# What you have to do:
Please output the lines from the one with "You are a GUI" through the end of the data exactly as written, omitting all pictures.

# Information shown:
=== Section Start ===

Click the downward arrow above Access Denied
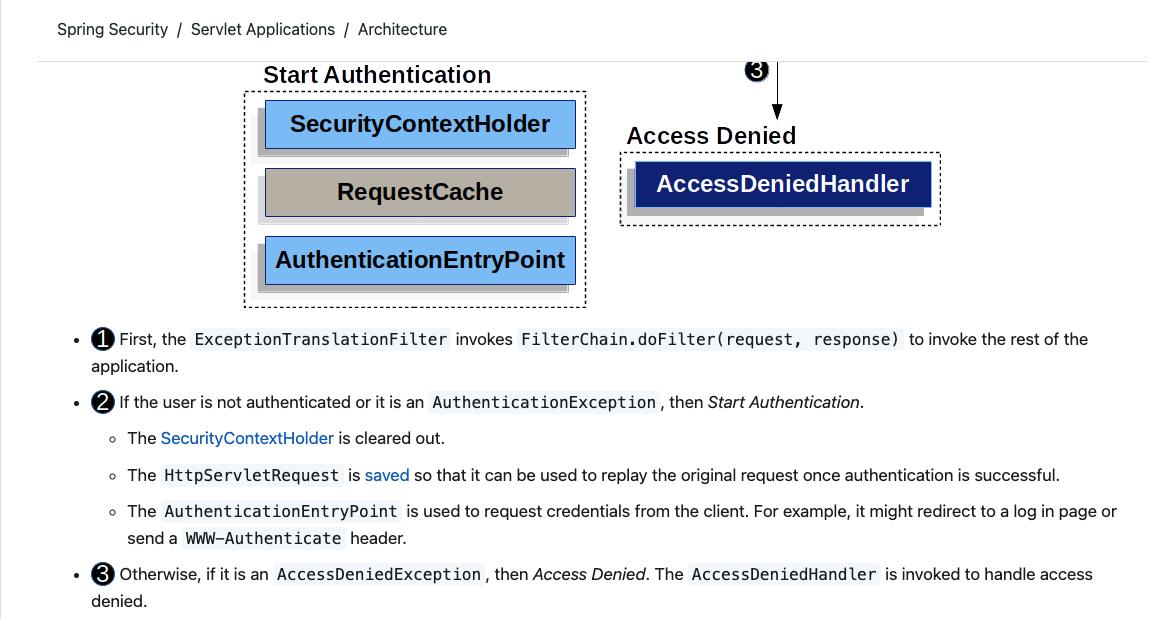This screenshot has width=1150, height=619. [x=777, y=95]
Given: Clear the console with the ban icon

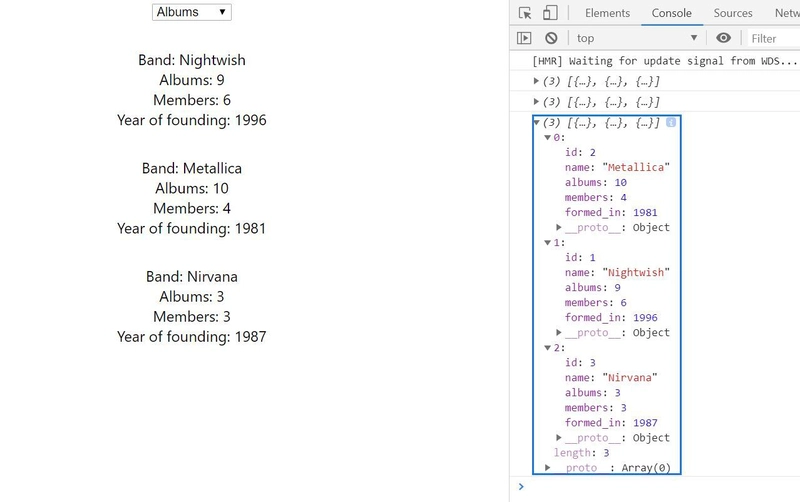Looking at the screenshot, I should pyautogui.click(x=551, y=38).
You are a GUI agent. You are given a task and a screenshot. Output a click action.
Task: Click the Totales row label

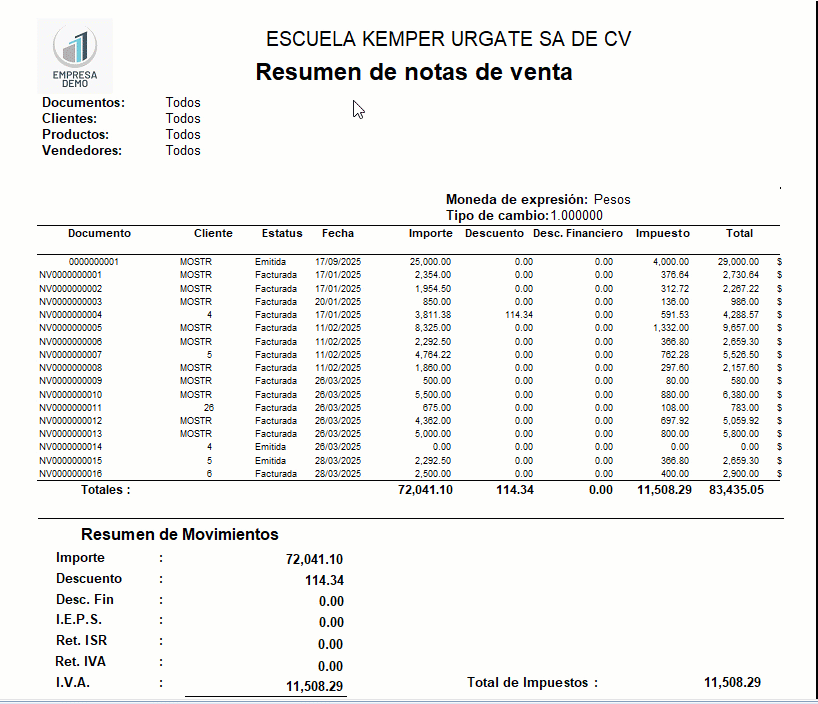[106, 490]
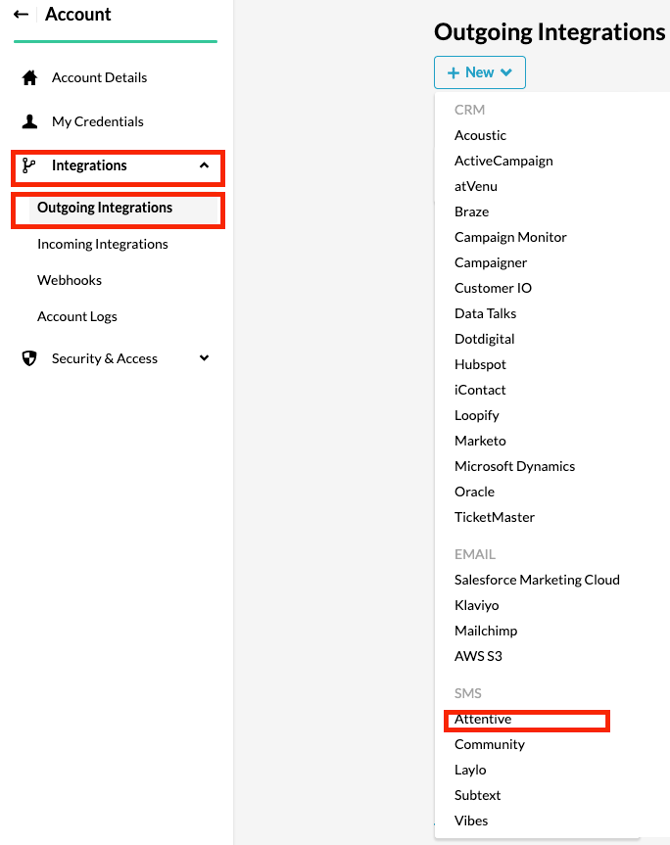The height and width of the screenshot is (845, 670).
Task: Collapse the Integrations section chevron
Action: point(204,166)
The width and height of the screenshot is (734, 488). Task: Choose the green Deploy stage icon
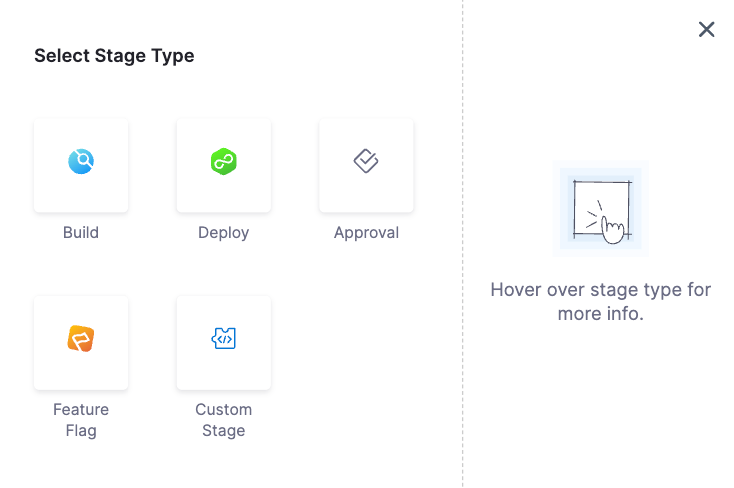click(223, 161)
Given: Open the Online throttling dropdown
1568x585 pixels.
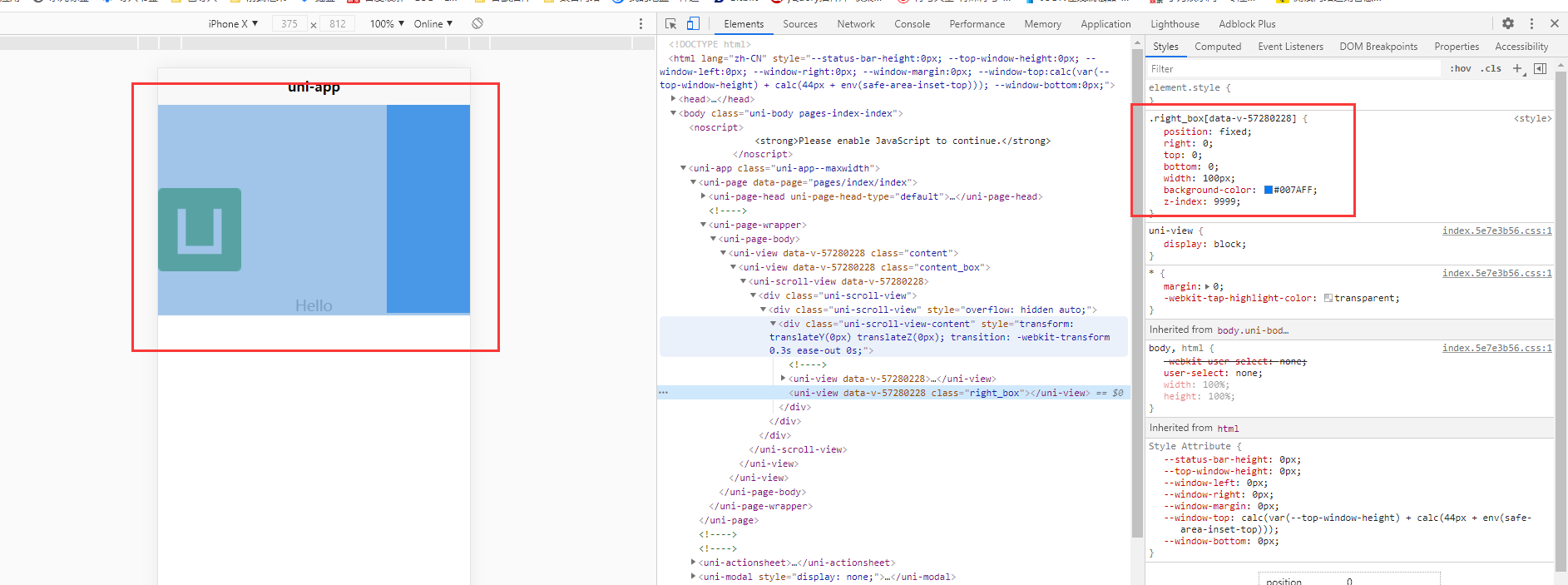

=== Section End ===

# The completed task:
You are a GUI agent. You are given a task and a screenshot. Output a click action.
Task: Click the Totales row label

[106, 490]
The height and width of the screenshot is (845, 670).
Task: Collapse the Integrations section chevron
Action: point(204,166)
The width and height of the screenshot is (734, 488). Task: Choose the green Deploy stage icon
click(223, 161)
Given: Open the Online throttling dropdown
1568x585 pixels.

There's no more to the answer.